MBR decoding beats beam search for Whisper speech recognition
New research shows sample-based MBR decoding outperforms beam search in ASR tasks...
A new paper by Yuu Jinnai revisits Minimum Bayes Risk (MBR) decoding for automatic speech recognition (ASR) and speech translation (ST). While beam search has long been the standard decoding method for speech-to-text tasks, recent work has shown that sample-based MBR decoding outperforms beam search in text-to-text generation (e.g., machine translation). Jinnai tests whether this advantage extends to audio—specifically, using OpenAI's Whisper models and their derivatives on English and Japanese datasets.
The results show that MBR decoding achieves higher accuracy than beam search in most experimental settings. The method is especially promising for offline ASR and ST tasks where high accuracy is critical. By generating multiple candidate hypotheses and selecting the one with the lowest expected risk under a utility function, MBR reduces errors compared to the greedy or beam-search approaches traditionally used in speech. The code is open-sourced, making it easy for practitioners to adopt.
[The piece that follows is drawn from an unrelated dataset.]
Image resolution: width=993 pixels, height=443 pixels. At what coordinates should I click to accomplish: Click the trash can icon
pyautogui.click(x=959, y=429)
- MBR decoding outperforms beam search for Whisper-based ASR on English and Japanese
- Tested on both ASR and speech translation tasks across multiple Whisper model variants
- Sample-based approach selects hypothesis with minimum expected risk, boosting accuracy
Why It Matters
This could improve accuracy in production speech systems without needing model retraining—just a smarter decoding strategy.